Philanthropic opportunity for sustainable EV battery supply chains

Despite meaningful recent progress, there is more to be done to lock in sustainable EV battery supply chains, and philanthropy can help by supporting several areas of work.

  1. Policy and best practices: Philanthropy can help elevate policies introduced in the EU, China, and India, and support learnings exchange across battery-producing countries. Policy packages should include recycling, ethical sourcing, production capacity, emissions disclosure and regulation, and circular design standards.
  2. Industry and supply chain: Philanthropy can support advocacy for industry to join platforms such as IRMA to drive and normalize sustainable supply chains that preserve human and labor rights as well as environmentally sound practices. It can also boost the ambition of organizations such as the GBA, as well as support better enforcement of existing standards and initiatives (rather than looking to new standards in an already complex matrix of initiatives).
  3. Emissions research and communications: Philanthropy can support non-governmental actors and academia to continue measuring and communicating the constantly improving emissions track record of batteries. A lot of myths, notably by electrification opponents, are still out there, so positive and simple stories showcasing clean, circular battery value chains are helpful to educate the public and policymakers.
  4. Energy transition opportunities: Philanthropy can facilitate broader thinking about the opportunities related to shaping the trajectory of practices within clean energy supply chains that center people and environment. This includes rethinking standards to promote best-in-class batteries, waste designation for EV batteries enabling end-of-life practices, international environmental and labor standards for mining and material processing for batteries entering the market, design standards to optimize recyclability, and many others.

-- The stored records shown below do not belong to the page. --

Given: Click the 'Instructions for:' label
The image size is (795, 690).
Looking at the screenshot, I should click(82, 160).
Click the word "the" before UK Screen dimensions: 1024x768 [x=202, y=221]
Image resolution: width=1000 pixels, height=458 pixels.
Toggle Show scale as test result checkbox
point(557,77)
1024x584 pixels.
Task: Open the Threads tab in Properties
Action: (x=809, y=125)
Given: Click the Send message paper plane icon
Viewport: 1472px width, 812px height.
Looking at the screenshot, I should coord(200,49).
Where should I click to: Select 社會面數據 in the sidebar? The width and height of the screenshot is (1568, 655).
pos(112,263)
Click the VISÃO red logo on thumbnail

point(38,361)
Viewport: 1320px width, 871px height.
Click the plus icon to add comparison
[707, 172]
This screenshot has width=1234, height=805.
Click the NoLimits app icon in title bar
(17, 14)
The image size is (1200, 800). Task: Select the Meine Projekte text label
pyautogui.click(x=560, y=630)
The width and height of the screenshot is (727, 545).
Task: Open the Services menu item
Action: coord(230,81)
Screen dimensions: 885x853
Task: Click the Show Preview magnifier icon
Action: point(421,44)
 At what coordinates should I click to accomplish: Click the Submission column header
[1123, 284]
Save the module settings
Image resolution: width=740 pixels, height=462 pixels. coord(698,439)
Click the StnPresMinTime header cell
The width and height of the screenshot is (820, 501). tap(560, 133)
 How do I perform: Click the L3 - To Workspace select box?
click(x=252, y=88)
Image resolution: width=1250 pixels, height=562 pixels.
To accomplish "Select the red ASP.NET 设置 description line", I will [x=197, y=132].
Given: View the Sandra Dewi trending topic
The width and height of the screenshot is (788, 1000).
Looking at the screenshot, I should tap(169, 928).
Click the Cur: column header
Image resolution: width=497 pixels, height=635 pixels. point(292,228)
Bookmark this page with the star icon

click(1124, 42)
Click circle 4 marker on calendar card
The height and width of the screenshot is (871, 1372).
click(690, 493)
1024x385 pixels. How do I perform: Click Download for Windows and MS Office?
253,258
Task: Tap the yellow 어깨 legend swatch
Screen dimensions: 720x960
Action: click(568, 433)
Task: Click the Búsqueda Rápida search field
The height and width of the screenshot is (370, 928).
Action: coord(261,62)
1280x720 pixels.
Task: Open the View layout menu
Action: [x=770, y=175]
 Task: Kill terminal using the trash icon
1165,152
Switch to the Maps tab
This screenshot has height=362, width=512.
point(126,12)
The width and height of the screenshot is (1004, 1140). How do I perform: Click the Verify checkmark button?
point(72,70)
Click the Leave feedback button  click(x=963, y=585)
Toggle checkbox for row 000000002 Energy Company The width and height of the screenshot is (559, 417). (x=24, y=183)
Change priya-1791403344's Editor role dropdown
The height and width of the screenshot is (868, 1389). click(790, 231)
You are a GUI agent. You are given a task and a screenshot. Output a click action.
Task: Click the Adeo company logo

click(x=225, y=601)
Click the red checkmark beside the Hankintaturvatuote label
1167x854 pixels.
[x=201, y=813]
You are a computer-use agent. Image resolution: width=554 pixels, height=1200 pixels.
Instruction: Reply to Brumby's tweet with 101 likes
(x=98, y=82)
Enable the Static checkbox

Transportation electrification is set to correct decades of harmful exhaust fumes from gasoline and diesel engines by eliminating tailpipe emissions, reducing air pollution, and curbing related impacts to the respiratory health of communities in transport-dense areas such as cities, shipping depots, ports, and others. With proactive action on EV battery supply chains, there is an opportunity to shape the benefits of the clean energy transition even further, by locking in sustainable practices that center people and preserve the environment from the moment a battery mineral is safely sourced from the ground to the moment it is efficiently recycled back into a new battery.